++++ EXTRACTED INFORMATION
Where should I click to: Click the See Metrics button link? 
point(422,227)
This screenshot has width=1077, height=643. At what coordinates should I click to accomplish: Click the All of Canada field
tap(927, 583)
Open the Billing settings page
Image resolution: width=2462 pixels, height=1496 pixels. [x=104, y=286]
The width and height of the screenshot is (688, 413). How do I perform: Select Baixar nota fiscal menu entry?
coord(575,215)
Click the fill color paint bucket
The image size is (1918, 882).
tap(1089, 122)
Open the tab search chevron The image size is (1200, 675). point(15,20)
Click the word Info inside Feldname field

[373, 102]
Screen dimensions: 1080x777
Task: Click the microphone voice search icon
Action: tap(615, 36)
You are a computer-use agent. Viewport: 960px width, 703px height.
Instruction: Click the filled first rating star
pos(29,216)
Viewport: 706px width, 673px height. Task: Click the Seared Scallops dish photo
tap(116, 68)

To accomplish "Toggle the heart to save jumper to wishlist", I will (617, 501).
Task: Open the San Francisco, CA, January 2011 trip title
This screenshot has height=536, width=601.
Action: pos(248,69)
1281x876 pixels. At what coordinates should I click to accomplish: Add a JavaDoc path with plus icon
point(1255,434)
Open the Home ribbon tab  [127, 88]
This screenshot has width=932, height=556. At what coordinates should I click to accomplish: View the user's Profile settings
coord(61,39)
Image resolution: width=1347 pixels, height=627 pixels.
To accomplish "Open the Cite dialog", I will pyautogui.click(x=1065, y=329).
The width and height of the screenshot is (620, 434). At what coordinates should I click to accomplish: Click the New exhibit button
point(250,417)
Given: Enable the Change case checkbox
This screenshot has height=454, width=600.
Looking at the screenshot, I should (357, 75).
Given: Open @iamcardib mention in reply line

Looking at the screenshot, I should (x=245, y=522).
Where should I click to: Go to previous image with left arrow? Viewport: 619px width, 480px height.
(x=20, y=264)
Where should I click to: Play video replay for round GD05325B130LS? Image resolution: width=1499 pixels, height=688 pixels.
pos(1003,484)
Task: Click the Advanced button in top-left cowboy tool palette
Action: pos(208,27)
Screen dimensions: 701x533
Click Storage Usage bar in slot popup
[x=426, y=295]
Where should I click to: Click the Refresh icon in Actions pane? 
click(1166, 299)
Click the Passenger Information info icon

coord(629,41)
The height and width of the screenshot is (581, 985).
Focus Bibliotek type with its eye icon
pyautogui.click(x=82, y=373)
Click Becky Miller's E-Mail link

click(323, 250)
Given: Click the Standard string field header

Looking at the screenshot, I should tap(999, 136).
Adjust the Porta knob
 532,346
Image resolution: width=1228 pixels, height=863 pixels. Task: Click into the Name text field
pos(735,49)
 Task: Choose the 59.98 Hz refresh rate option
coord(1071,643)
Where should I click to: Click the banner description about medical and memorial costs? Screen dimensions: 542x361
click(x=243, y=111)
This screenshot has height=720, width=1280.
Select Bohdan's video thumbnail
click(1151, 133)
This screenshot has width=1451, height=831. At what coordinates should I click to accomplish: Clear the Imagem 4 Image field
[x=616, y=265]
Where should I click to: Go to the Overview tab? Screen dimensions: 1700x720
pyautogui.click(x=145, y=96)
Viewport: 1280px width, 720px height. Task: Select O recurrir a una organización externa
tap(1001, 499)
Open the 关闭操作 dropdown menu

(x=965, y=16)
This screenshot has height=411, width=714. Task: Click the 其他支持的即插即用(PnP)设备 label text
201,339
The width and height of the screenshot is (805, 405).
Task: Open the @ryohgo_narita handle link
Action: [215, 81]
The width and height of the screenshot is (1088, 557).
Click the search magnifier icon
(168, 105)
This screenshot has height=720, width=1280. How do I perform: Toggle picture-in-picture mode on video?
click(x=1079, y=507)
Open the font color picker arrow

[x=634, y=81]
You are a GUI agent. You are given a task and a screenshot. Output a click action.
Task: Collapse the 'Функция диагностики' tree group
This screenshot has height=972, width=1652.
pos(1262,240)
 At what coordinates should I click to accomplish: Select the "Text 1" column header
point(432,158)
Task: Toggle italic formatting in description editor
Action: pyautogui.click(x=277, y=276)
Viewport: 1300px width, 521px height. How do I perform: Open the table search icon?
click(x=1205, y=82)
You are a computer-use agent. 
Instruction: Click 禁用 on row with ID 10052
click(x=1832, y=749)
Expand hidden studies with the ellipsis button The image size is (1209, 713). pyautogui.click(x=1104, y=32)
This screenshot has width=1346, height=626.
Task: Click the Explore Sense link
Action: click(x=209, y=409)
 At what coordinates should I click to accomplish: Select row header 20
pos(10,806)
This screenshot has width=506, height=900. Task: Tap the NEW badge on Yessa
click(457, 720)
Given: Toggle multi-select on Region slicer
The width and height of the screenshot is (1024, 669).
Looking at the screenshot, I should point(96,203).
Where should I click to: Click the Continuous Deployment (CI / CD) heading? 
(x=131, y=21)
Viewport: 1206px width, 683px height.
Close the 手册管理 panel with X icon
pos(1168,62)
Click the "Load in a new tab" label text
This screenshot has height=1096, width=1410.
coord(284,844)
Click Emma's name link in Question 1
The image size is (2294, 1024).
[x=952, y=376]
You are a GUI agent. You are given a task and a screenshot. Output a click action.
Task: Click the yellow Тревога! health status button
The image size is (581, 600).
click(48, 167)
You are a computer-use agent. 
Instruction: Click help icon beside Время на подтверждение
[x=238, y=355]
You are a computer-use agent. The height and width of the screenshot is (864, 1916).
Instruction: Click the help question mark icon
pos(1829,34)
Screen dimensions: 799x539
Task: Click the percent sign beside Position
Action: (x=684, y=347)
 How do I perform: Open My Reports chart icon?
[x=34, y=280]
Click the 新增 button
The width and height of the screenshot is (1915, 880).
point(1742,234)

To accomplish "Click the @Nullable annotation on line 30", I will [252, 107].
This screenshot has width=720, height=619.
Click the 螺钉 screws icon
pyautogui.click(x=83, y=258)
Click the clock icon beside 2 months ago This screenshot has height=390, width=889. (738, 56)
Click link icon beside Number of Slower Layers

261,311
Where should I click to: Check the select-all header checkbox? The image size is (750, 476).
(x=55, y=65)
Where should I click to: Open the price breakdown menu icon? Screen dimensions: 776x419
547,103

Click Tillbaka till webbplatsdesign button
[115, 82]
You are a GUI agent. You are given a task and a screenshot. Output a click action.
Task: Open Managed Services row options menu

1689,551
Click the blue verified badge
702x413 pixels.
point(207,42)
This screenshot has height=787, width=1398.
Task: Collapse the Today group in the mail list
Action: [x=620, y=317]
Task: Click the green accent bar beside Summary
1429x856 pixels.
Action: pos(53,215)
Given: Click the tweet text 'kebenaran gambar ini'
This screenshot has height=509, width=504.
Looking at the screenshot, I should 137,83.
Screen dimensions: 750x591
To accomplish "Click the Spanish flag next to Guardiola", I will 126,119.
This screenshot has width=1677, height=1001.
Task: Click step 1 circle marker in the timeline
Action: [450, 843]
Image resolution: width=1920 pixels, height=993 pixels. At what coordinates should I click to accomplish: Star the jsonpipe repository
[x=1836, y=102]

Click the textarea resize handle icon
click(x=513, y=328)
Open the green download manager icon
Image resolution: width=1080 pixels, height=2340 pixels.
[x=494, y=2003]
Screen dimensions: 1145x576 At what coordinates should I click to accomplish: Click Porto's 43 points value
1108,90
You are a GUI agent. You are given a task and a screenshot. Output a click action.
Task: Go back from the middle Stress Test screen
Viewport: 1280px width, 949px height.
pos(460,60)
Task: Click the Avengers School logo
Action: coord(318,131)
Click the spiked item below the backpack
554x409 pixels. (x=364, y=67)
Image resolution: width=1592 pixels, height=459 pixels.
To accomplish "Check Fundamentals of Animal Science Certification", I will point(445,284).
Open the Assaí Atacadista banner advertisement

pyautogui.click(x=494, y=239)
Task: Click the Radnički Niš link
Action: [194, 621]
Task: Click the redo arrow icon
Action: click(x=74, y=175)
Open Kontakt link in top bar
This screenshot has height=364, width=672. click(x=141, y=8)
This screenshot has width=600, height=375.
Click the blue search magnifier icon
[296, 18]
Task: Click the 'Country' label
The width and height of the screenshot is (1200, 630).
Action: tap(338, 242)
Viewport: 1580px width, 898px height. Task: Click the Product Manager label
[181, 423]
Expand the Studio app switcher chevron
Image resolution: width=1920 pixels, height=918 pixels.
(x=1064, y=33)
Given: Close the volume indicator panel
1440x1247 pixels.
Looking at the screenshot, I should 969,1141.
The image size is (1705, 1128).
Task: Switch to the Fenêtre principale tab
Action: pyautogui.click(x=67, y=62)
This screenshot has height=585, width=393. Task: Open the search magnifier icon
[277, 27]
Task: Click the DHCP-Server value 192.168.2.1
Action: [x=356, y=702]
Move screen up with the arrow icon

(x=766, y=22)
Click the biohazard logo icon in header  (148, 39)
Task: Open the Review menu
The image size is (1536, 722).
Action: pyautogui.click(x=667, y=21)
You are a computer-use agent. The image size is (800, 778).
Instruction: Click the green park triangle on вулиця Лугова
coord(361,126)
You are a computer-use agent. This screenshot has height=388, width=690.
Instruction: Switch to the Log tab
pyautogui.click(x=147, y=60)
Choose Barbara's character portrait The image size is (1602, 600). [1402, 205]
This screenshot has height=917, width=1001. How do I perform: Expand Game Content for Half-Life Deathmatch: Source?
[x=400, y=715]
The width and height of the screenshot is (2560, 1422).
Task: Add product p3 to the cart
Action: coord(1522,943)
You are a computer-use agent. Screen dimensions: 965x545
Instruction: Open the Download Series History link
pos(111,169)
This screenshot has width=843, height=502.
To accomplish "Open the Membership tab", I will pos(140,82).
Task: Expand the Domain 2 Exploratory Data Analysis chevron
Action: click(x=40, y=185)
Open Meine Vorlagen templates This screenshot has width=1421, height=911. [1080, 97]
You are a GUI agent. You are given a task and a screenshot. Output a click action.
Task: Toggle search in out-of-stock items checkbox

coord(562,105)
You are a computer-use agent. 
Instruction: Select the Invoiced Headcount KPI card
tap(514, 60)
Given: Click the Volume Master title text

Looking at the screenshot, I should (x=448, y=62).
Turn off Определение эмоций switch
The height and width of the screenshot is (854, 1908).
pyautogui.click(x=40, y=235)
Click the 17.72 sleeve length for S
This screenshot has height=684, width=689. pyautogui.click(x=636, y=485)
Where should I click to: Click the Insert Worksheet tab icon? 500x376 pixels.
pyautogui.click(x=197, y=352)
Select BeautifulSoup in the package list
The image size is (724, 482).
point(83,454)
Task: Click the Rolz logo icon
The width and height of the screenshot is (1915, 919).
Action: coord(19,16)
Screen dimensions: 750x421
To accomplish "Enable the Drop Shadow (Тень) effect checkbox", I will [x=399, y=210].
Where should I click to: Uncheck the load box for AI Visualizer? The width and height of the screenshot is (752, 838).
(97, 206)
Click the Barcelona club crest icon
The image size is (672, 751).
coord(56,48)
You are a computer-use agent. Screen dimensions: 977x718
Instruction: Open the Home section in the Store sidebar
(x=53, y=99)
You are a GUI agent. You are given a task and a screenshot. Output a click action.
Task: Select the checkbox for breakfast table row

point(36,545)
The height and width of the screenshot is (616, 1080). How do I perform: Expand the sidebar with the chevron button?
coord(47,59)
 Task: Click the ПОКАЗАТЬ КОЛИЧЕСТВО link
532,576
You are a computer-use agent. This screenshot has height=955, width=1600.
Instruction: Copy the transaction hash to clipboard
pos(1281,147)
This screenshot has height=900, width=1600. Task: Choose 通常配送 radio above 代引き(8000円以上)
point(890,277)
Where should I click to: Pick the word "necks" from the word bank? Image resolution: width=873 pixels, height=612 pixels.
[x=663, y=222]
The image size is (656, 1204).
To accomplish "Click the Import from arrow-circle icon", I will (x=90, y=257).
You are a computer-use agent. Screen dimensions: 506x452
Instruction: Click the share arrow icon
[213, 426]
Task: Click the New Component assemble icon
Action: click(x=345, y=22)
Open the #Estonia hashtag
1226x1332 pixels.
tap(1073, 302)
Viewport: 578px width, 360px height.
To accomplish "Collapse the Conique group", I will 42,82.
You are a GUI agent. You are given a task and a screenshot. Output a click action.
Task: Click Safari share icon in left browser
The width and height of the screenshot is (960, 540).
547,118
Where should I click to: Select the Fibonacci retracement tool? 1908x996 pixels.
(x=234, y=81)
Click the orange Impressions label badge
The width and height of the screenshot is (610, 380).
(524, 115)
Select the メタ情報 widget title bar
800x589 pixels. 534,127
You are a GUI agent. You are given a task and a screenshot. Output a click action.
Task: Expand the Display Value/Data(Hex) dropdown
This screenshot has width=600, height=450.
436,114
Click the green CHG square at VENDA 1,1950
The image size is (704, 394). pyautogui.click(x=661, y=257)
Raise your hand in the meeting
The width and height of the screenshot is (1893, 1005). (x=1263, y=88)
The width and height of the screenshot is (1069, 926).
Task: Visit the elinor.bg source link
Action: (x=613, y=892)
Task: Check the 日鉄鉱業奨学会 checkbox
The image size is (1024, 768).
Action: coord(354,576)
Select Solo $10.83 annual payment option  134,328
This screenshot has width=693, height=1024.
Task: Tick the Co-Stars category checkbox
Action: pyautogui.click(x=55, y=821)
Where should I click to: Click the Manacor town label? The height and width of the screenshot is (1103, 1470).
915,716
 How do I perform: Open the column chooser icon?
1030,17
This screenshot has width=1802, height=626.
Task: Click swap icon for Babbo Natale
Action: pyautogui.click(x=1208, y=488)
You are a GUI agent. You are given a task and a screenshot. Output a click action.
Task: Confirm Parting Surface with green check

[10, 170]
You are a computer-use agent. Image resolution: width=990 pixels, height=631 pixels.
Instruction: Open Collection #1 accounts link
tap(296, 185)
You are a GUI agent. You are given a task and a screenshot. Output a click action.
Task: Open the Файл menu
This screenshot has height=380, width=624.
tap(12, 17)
++++++++
> _ACTION ITEM_: Could you write out, exactly as they stand, only the lines above that begin at the line with "This screenshot has width=843, height=502." and stop after the line with "You are a computer-use agent. Screen dimensions: 977x718"?

> _OUTPUT BELOW_:
This screenshot has width=843, height=502.
To accomplish "Open the Membership tab", I will pos(140,82).
Task: Expand the Domain 2 Exploratory Data Analysis chevron
Action: click(x=40, y=185)
Open Meine Vorlagen templates This screenshot has width=1421, height=911. [1080, 97]
You are a GUI agent. You are given a task and a screenshot. Output a click action.
Task: Toggle search in out-of-stock items checkbox

coord(562,105)
You are a computer-use agent. 
Instruction: Select the Invoiced Headcount KPI card
tap(514, 60)
Given: Click the Volume Master title text

Looking at the screenshot, I should (x=448, y=62).
Turn off Определение эмоций switch
The height and width of the screenshot is (854, 1908).
pyautogui.click(x=40, y=235)
Click the 17.72 sleeve length for S
This screenshot has height=684, width=689. pyautogui.click(x=636, y=485)
Where should I click to: Click the Insert Worksheet tab icon? 500x376 pixels.
pyautogui.click(x=197, y=352)
Select BeautifulSoup in the package list
The image size is (724, 482).
point(83,454)
Task: Click the Rolz logo icon
The width and height of the screenshot is (1915, 919).
Action: coord(19,16)
Screen dimensions: 750x421
To accomplish "Enable the Drop Shadow (Тень) effect checkbox", I will [x=399, y=210].
Where should I click to: Uncheck the load box for AI Visualizer? The width and height of the screenshot is (752, 838).
(97, 206)
Click the Barcelona club crest icon
The image size is (672, 751).
coord(56,48)
You are a computer-use agent. Screen dimensions: 977x718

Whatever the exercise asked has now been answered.